┌────────
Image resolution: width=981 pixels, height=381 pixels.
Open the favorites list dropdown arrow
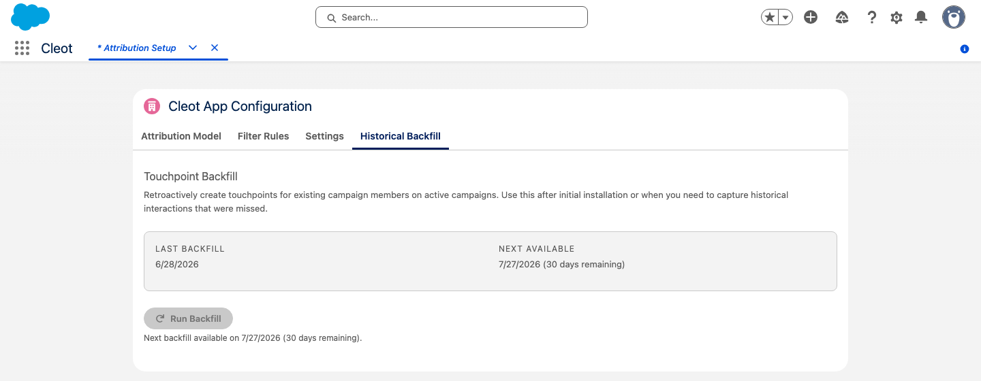click(x=785, y=18)
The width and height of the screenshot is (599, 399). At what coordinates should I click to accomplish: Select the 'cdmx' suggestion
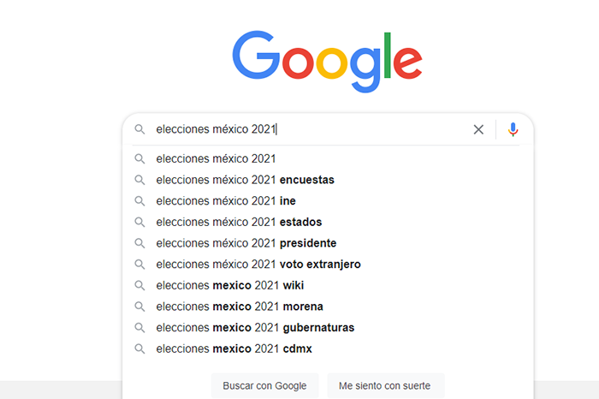[x=233, y=348]
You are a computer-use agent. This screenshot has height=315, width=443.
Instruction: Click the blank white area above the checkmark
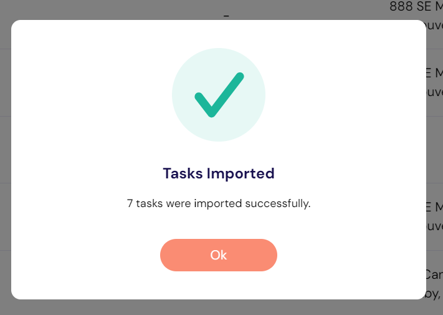[x=219, y=33]
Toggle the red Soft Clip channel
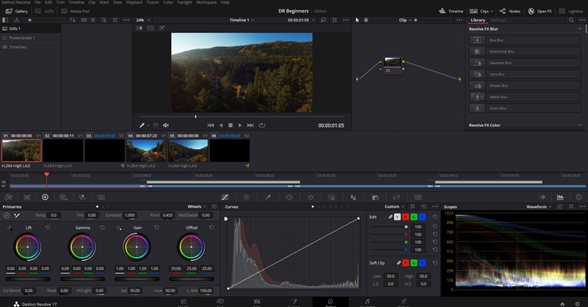 click(x=407, y=262)
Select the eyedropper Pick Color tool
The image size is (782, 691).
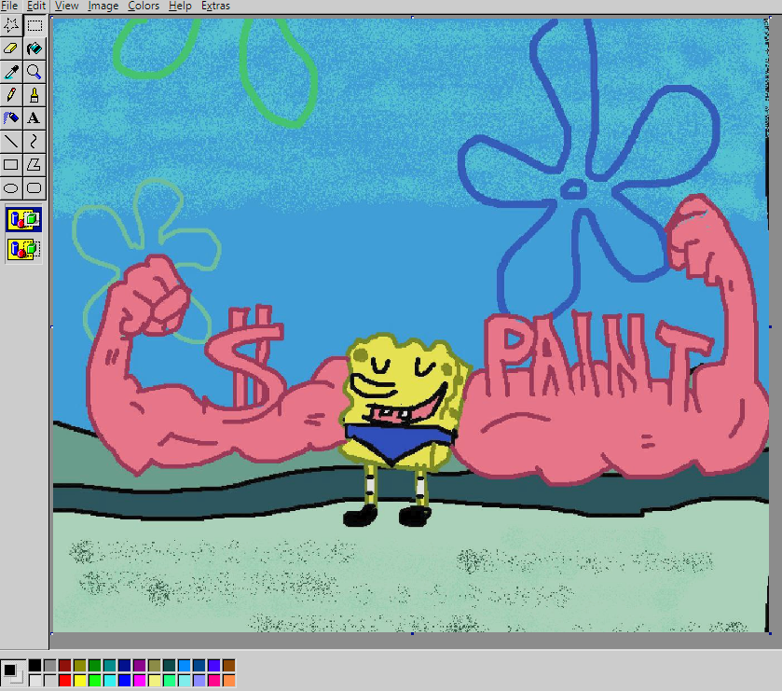11,72
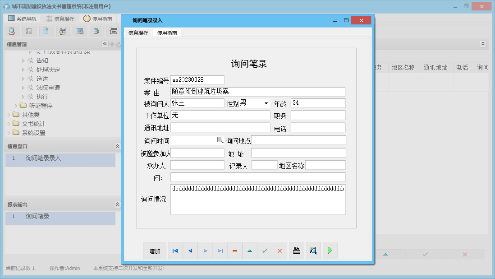Image resolution: width=495 pixels, height=279 pixels.
Task: Click the green checkmark to confirm record
Action: (265, 250)
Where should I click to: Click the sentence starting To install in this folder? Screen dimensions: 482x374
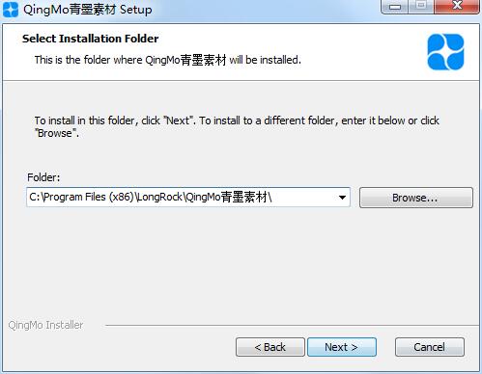237,126
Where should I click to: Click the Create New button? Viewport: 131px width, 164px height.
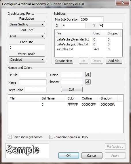[x=64, y=61]
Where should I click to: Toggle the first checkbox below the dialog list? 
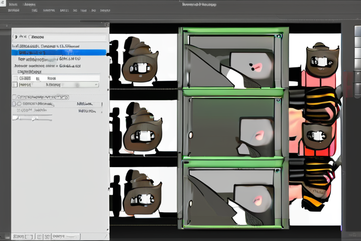[15, 78]
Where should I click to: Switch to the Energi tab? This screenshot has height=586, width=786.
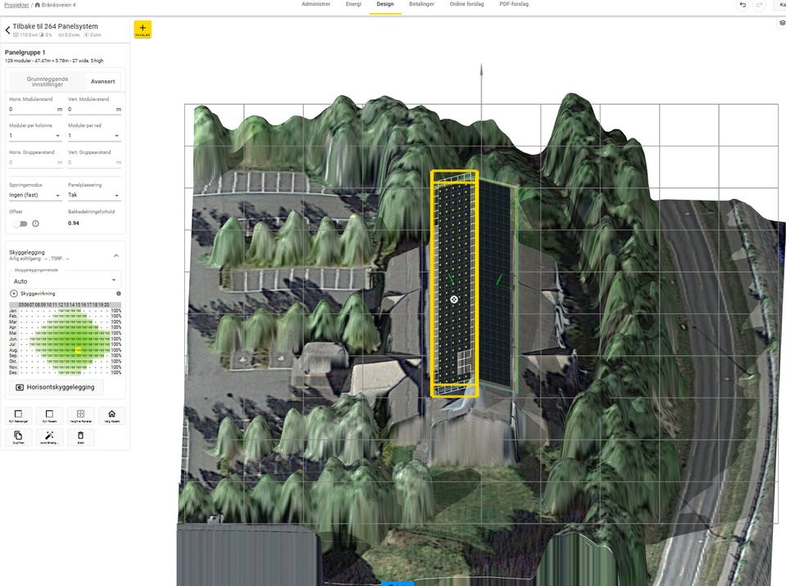pyautogui.click(x=353, y=4)
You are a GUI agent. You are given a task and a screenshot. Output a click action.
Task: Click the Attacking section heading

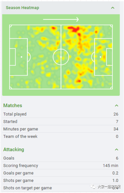pyautogui.click(x=14, y=150)
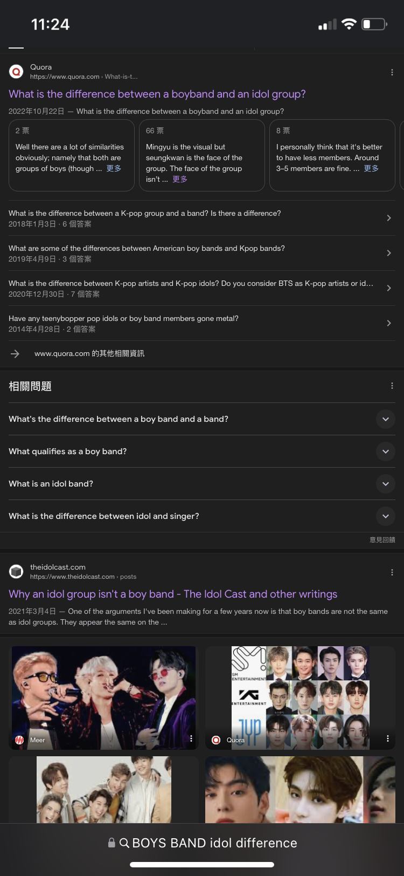Tap the Quora favicon logo

[x=17, y=71]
└────────
Problem details: Lines holding "agent" in the material above are to be reported.

Result of the task:
You are a computer-use agent. This screenshot has height=315, width=443.
You are a GUI agent. You are given a task and a screenshot. Output a click action.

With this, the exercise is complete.